CONSIGNE
Recopiez à l'identique les lignes ci-dessous, en commençant par celle qui contient « Given: Select Water Column Properties item » et en vous arrêtant après celle qui contient « tap(141, 765) ». Laissez les images de côté dans votre réponse.

#### DONNÉES

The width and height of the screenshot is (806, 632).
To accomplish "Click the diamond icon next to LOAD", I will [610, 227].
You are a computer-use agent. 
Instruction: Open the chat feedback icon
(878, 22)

########
#### DONNÉES

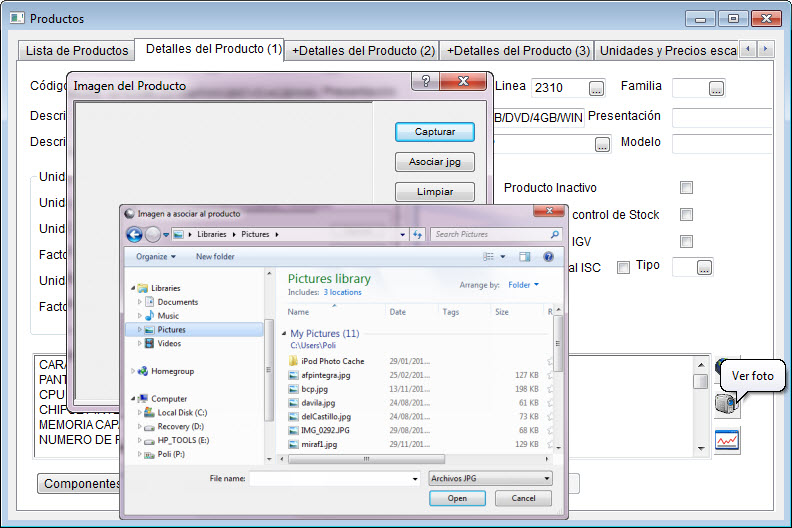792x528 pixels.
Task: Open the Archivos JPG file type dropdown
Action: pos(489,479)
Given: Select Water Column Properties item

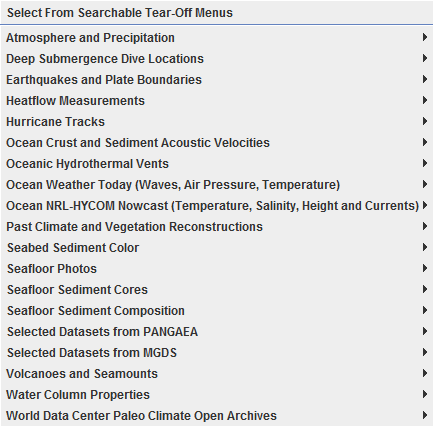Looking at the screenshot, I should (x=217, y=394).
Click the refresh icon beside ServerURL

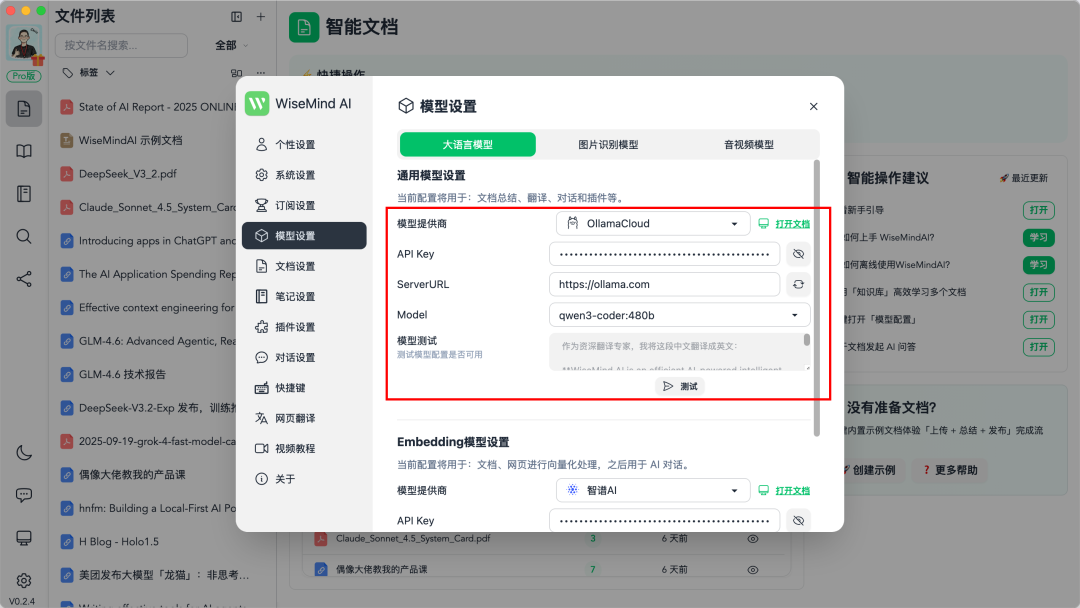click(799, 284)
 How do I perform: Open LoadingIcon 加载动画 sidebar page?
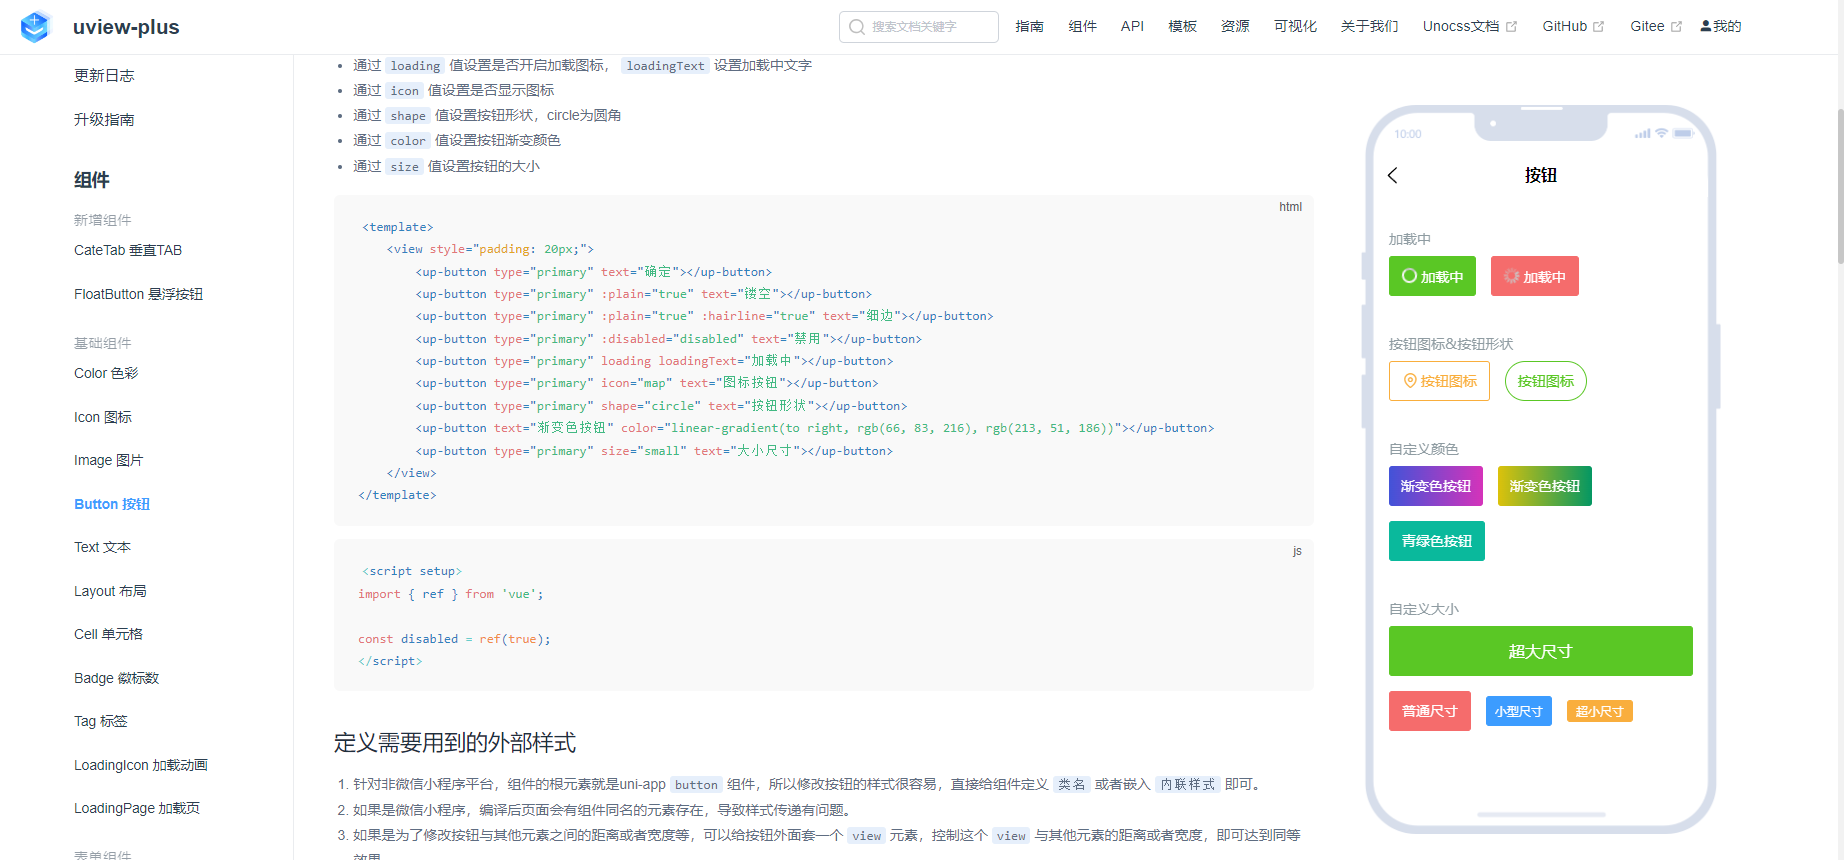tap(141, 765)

########
#### DONNÉES

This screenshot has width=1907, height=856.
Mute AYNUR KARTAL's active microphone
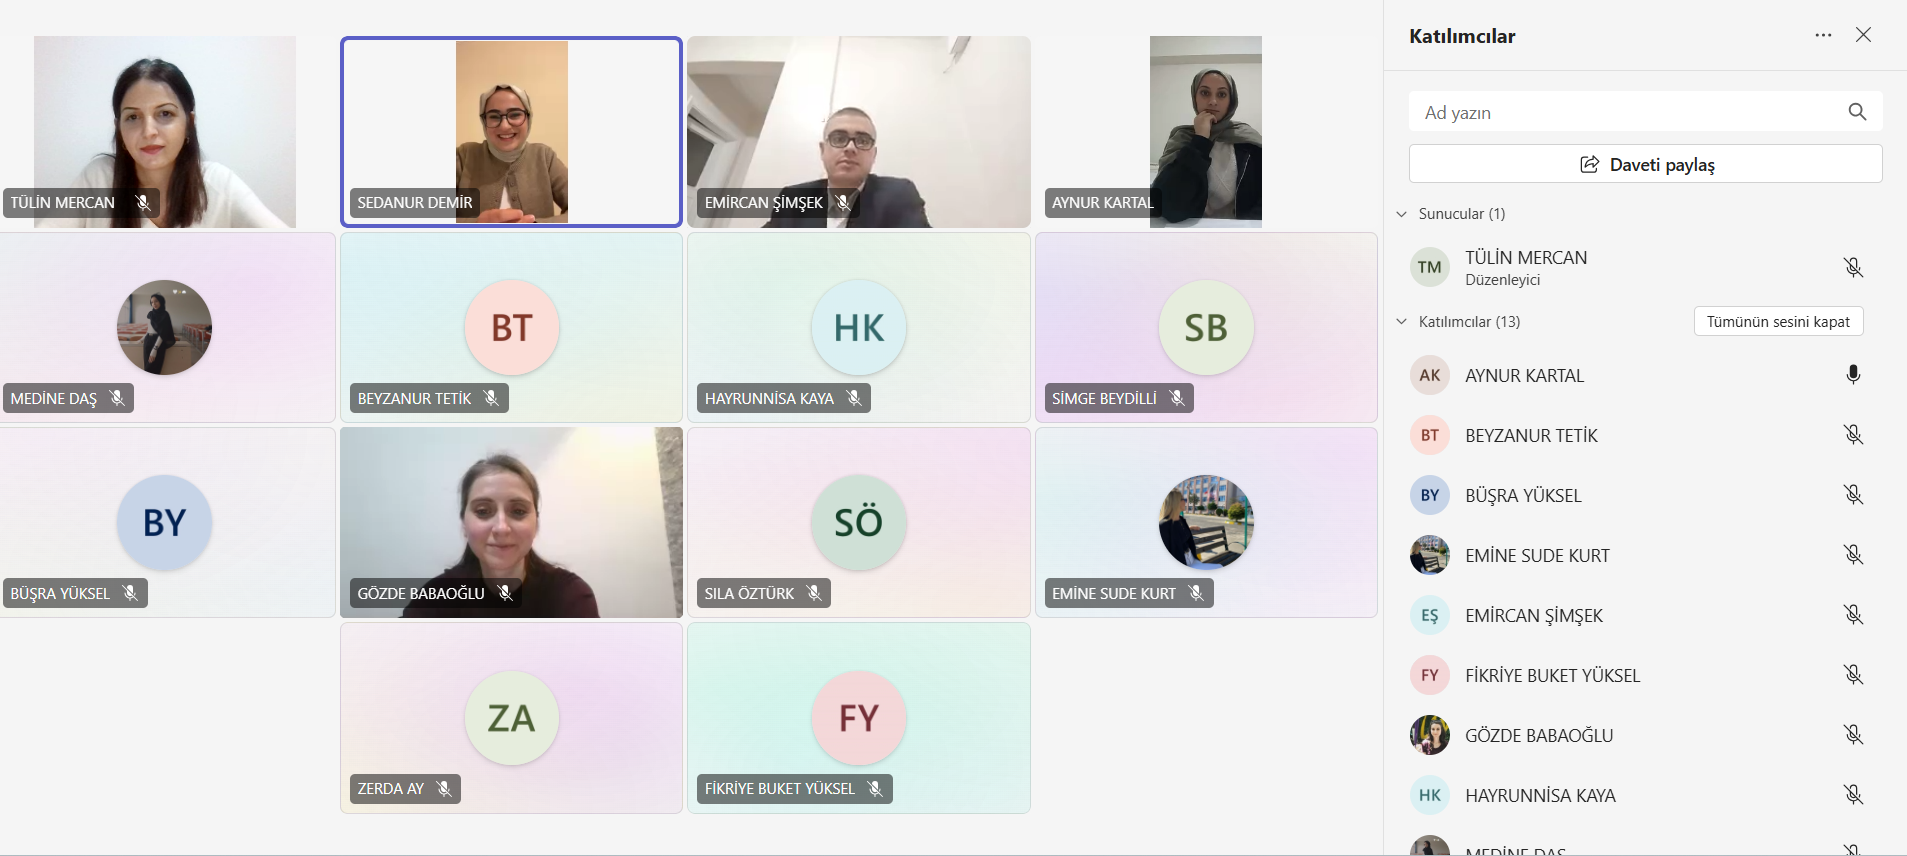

########

RÉPONSE AU PROBLÈME
Given: Select Water Column Properties item

Looking at the screenshot, I should (x=217, y=394).
Click the refresh icon beside ServerURL

click(799, 284)
 How do I perform: Open LoadingIcon 加载动画 sidebar page?
tap(141, 765)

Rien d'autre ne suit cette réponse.